## DATASET ENTRIES
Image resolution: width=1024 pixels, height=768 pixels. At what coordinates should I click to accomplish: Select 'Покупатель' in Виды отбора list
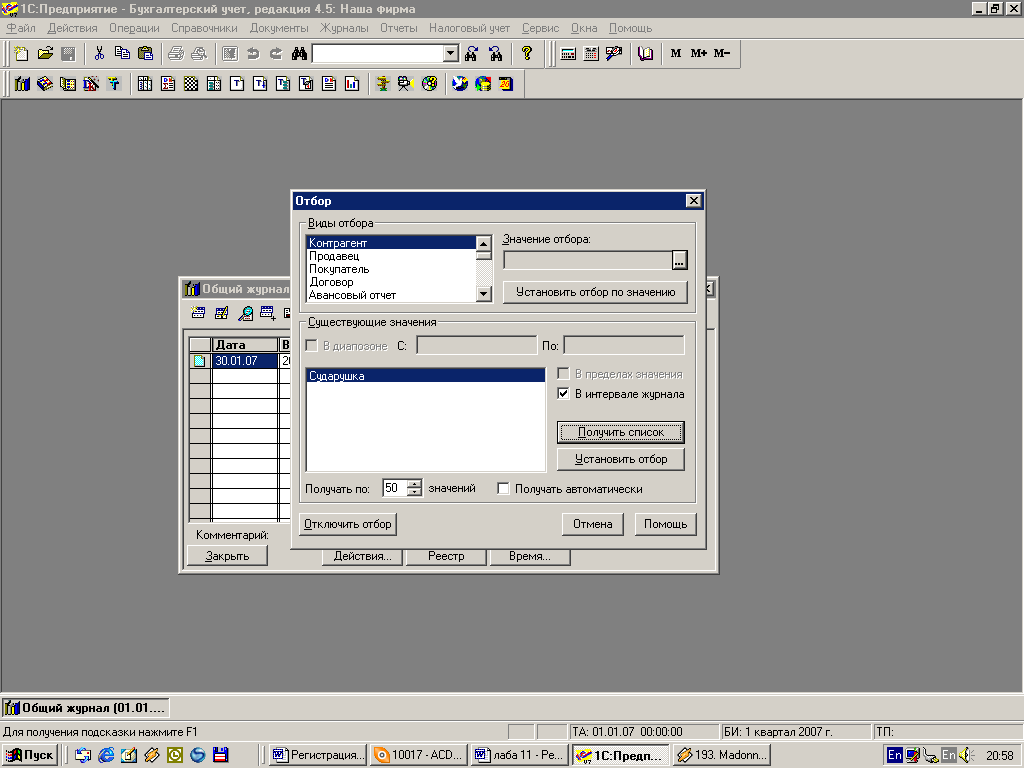tap(339, 269)
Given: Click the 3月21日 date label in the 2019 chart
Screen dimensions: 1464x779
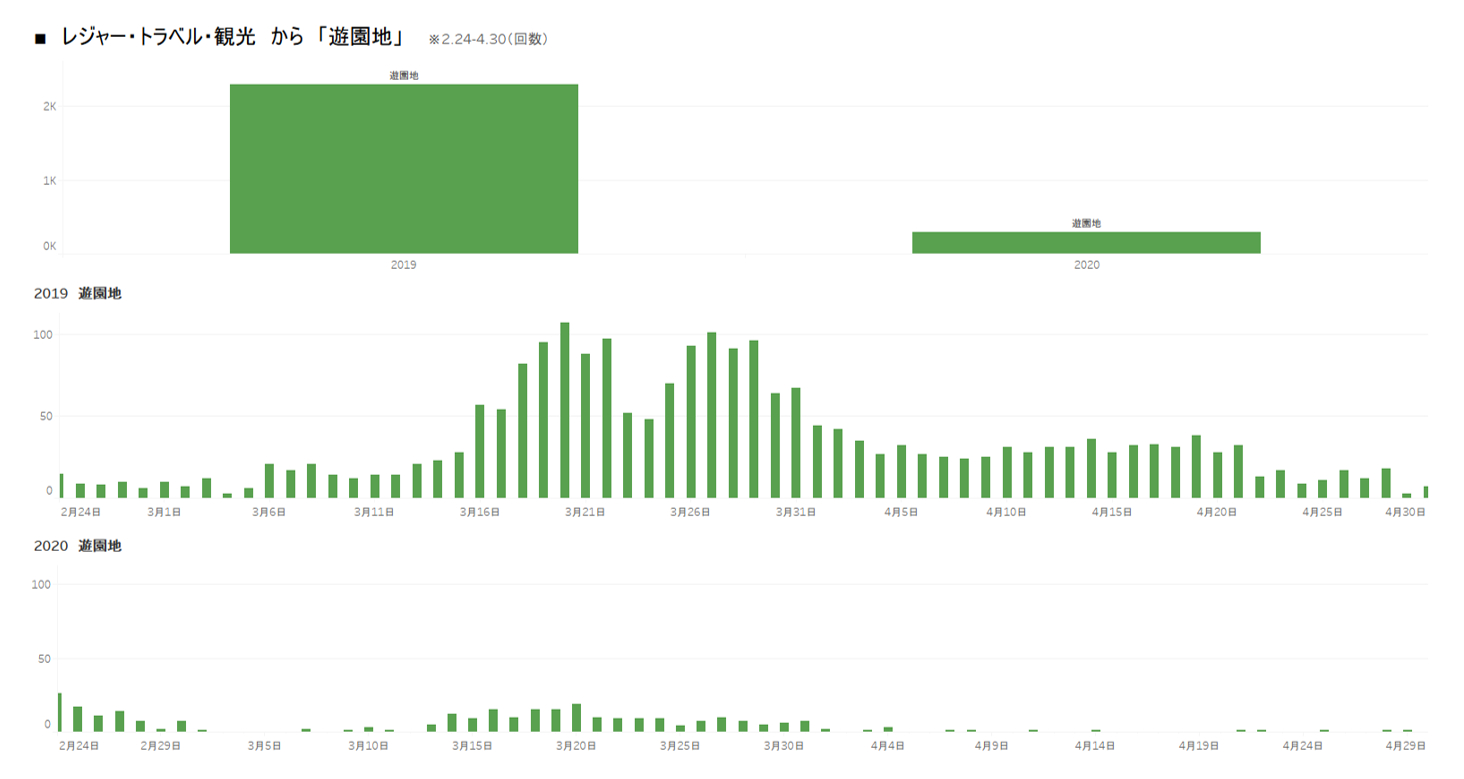Looking at the screenshot, I should coord(585,512).
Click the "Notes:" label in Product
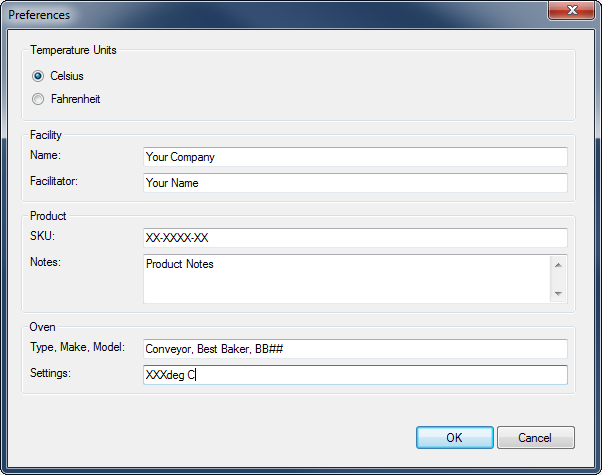Viewport: 602px width, 475px height. coord(46,261)
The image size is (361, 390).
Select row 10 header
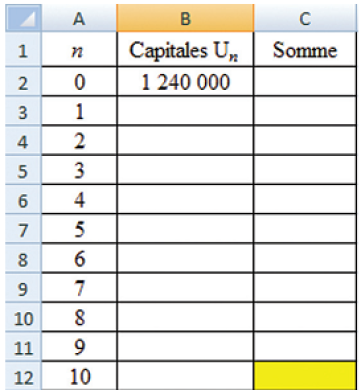tap(23, 317)
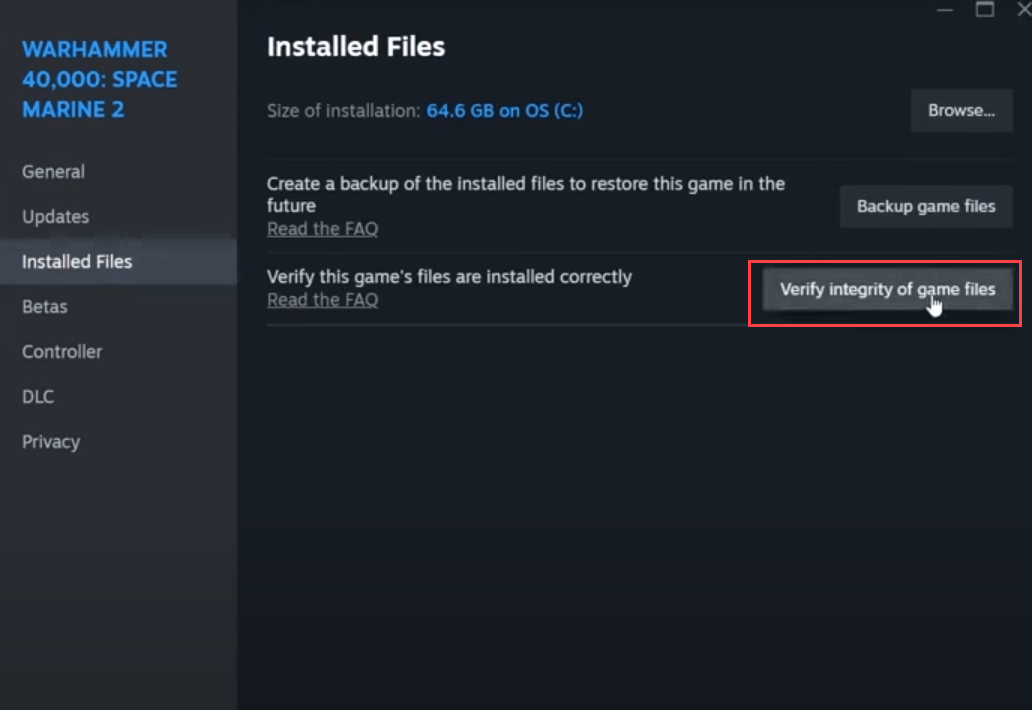Show the DLC section
Screen dimensions: 1032x710
coord(38,397)
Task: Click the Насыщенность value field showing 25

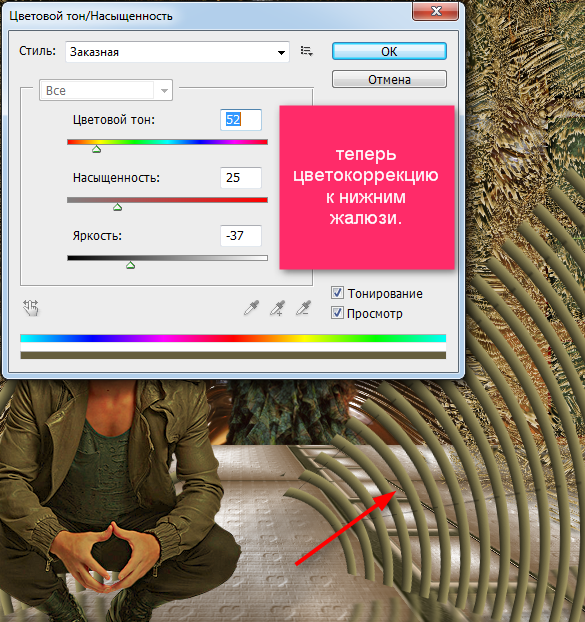Action: pyautogui.click(x=241, y=177)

## TASK BRIEF
Extract each line of the data above verbatim, omitting the pictures.

## WORKED SOLUTION
Image resolution: width=1024 pixels, height=768 pixels. At what coordinates should I click to accomplish: Select 'Покупатель' in Виды отбора list
tap(339, 269)
Given: Click the 3月21日 date label in the 2019 chart
Screen dimensions: 1464x779
Looking at the screenshot, I should coord(585,512).
Click the "Notes:" label in Product
Viewport: 602px width, 475px height. coord(46,261)
The image size is (361, 390).
Select row 10 header
tap(23, 317)
Show the DLC section
Screen dimensions: 1032x710
coord(38,397)
Task: Click the Насыщенность value field showing 25

Action: pyautogui.click(x=241, y=177)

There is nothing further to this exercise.